[Start of section]

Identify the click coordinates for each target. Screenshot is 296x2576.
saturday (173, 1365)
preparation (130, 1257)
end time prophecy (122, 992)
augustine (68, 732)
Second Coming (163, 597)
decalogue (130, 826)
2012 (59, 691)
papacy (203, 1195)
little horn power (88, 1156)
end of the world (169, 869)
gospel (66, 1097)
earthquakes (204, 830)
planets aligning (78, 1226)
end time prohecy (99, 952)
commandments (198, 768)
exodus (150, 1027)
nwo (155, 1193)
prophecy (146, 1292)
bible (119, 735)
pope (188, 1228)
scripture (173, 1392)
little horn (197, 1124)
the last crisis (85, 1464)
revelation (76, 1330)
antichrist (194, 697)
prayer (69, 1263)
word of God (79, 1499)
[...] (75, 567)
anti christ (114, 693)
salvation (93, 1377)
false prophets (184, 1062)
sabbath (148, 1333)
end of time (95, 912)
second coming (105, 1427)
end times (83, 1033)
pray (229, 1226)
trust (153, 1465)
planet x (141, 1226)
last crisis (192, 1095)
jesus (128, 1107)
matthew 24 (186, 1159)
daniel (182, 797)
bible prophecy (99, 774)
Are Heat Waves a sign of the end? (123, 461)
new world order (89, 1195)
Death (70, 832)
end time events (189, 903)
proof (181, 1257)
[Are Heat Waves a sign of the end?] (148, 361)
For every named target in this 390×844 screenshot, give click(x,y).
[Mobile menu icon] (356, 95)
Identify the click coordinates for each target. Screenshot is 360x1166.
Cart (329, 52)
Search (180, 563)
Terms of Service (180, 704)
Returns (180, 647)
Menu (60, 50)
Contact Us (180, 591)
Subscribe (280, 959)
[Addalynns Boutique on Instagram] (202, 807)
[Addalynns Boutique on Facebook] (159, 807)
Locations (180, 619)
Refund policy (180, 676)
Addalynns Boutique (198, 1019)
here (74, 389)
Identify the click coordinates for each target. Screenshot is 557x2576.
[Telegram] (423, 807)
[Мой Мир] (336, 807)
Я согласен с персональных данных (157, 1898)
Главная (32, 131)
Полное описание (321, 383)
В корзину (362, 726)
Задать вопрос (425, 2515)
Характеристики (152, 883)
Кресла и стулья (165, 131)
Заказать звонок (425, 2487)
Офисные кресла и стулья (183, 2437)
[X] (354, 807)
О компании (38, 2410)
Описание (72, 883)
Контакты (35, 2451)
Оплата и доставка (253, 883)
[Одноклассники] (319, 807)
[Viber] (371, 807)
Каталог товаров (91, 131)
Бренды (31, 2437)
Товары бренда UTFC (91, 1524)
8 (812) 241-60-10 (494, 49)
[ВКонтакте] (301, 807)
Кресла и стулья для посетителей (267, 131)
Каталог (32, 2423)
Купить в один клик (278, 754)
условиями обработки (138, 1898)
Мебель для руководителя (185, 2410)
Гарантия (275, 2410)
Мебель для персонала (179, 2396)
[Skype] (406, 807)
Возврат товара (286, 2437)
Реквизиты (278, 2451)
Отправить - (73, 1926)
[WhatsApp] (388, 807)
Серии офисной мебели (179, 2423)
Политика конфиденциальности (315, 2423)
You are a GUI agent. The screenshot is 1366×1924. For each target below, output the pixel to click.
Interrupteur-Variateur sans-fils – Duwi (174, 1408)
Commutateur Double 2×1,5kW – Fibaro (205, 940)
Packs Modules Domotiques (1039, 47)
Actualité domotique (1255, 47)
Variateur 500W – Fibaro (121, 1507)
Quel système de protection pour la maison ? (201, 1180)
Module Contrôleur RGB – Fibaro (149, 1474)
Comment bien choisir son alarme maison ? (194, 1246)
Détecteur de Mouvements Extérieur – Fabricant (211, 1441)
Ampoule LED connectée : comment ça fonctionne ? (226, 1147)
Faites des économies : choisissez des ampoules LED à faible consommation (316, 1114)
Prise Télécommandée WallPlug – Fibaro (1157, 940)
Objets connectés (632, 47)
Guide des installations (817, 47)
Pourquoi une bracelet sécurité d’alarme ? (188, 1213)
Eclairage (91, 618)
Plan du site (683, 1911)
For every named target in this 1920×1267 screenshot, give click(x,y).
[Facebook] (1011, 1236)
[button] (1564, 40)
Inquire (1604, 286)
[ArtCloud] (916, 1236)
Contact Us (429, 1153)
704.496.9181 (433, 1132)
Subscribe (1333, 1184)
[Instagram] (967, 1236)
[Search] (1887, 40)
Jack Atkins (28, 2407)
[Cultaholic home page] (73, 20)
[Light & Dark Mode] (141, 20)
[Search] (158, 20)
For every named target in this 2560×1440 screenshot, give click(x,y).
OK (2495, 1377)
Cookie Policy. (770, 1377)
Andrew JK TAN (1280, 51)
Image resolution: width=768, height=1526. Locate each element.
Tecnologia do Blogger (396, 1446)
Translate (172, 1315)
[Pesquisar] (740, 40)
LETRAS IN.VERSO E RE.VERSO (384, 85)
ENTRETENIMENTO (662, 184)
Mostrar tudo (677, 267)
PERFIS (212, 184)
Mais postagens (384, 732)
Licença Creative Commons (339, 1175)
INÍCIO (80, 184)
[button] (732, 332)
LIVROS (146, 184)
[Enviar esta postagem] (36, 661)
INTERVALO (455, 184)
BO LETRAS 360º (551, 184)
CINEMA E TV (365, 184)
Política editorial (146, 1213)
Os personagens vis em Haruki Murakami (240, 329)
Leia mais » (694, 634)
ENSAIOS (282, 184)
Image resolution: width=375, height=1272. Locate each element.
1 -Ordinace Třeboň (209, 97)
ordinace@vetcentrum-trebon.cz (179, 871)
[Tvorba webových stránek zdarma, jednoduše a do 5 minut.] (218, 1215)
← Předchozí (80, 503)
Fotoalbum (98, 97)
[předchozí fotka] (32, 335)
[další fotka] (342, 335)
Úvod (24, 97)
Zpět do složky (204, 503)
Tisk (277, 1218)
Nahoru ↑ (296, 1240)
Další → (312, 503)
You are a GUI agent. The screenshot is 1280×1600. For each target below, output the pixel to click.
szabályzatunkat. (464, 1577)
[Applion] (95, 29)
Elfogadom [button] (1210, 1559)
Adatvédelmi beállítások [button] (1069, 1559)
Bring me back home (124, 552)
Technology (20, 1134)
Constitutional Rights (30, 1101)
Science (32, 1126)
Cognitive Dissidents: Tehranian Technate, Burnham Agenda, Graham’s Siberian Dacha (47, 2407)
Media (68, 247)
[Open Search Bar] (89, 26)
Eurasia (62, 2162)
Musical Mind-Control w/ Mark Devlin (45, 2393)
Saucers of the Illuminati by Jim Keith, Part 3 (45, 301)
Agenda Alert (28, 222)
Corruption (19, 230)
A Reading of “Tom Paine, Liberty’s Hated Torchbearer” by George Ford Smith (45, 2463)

[End of section]

_What the task asks_
Among the entries above, which lines include "width"? List them all.

_Your response_
Image resolution: width=768, height=1526. Locate each element.
Image resolution: width=375, height=1272. Locate each element.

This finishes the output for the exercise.